Аглая торопливо нарезала сладкий пирог, укладывая его в тарелку вместе с салатом и винегретом.
— Ой, что же я делаю. Я сейчас другую…
— Ничего-ничего! — торопливо возразила Ева, жадно раздувая ноздри и явно едва сдерживаясь, чтобы не выхватить наполненную тарелку из рук хозяйки.
— А хотите, я избавлю вас от него? — Ян отставил нетронутую чашку и пристально посмотрел Аглае
На мгновение ее лицо ожило, во взгляде встрепенулись искры. И погасли.
— Вы же знаете… — отозвалась она блекло. — Вы же сами знаете. Нельзя.
Это правда. С Пустецом ничего уже нельзя сделать. Его так долго пожирала злость на всех вокруг, что от прежнего человека ничего не осталось. И чтобы избавить его семью от беды, нужно, чтобы он умер по-настоящему. Но Аглая отказалась тогда… и отказывается сейчас.
— Я виновата перед ним.
— Чем?
— Наверное, это я обрекла его на такую жизнь.

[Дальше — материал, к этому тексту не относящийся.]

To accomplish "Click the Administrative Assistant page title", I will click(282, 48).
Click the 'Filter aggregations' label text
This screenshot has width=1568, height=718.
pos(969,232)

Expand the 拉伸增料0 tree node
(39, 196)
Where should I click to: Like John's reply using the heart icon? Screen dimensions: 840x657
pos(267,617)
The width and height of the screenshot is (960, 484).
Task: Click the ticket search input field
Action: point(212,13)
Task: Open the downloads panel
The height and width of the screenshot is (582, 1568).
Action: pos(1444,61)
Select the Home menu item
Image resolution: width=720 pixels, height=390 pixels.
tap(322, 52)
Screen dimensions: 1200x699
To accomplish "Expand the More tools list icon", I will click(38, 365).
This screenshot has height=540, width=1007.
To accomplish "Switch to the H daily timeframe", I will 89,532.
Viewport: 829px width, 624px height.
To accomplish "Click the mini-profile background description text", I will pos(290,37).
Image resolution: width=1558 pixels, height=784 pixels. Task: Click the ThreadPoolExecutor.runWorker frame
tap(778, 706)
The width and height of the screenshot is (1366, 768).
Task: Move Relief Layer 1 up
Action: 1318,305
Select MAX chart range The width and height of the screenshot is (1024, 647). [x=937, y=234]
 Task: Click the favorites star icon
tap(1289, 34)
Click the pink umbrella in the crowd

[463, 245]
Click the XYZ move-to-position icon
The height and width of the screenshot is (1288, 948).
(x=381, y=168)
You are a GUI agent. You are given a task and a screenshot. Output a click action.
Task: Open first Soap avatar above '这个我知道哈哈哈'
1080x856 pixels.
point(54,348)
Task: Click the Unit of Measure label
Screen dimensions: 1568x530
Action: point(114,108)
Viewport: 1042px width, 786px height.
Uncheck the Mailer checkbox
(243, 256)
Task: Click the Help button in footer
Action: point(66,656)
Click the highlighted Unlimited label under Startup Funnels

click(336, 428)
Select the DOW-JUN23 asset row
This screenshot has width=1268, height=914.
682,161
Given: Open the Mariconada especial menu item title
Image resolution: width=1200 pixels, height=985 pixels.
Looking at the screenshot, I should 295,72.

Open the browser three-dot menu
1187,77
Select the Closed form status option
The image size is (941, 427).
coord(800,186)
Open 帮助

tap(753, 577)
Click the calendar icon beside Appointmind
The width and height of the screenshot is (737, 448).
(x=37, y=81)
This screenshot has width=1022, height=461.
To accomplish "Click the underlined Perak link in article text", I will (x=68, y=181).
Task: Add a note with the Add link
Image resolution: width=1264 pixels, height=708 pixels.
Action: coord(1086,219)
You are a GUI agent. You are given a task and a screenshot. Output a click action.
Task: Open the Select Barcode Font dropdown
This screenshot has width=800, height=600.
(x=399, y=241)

— Он просто трус и тряпка.
— Вы не знали его раньше… — женщина тяжело опустилась на стул, сложив руки перед собой, опустив плечи. Нарядное платье не украшало ее, а лишь подчеркивало возраст и изможденность. — Он был веселый. Смеялся много и меня смешил… Он пытался улыбаться даже когда узнал, что у нас детей не будет. Я лечилась, долго, но все без толку. А он был рядом, ухаживал, потратил все свои сбережения… Это тяжело было. Он выпивать начал именно тогда… Однажды, я не выдержала и тайком от него постучалась в дверь наверху… И попросила жильца о помощи.
— Он согласился помочь? — Ян спросил, и тут же осекся. Дурацкий вопрос.
— Он предупредил меня, что плата велика… Я приняла ее. Рамон так хотел сына…
Аглая резко подняла голову. Утомленное лицо прояснилось.
— Я не жалею, что променяла прежнего мужа на Инека. Но теперь я отвечаю за них обоих.
Ян неуверенно возразил:
— Вряд ли… Вряд ли рикошет ударил именно по вашему мужу. Скорее всего он стал другим по другим причинам.
— Это неважно. Главное, что я сделала его несчастливым. Так или иначе.
— Неправда! — вмешалась Ева. — У вас же есть сын!
— Я сделала несчастным Рамона. Рамон делает несчастной меня. А Инек примиряет нас с происходящим, — Аглая горько усмехнулась. — Чем не нормальная семья?
Бедняга Инек. Только тебе некуда деваться…
На экране телевизора возникла бледная и ушастая физиономия человека, пытавшегося плеснуть кислотой в Яна:
— …это было настоящее отвратительное чудовище! Оно прыгнуло на меня и пыталось перегрызть горло. Вот, у меня до сих пор остались шрамы… — ушастый с готовностью продемонстрировал повязки и царапины.
Ева, откусившая от двух бутербродов сразу, подавилась, возмущенно расширив глаза, но не в силах разразиться протестами. Ян с удовольствием постучал по ее выгнувшейся спине.
— На себя бы посмотрел! — выдохнуло, наконец, «чудовище» вместе с роем крошек.
— Возможно, это тот самый монстр, о котором говорили раньше местные жители, — перехватила инициативу репортерша. — А может, это нечто новое. Говорят, где-то в этом районе проживает знаменитый горелом, и возможно именно потому, что он живет здесь, пробудилось так много чудовищ.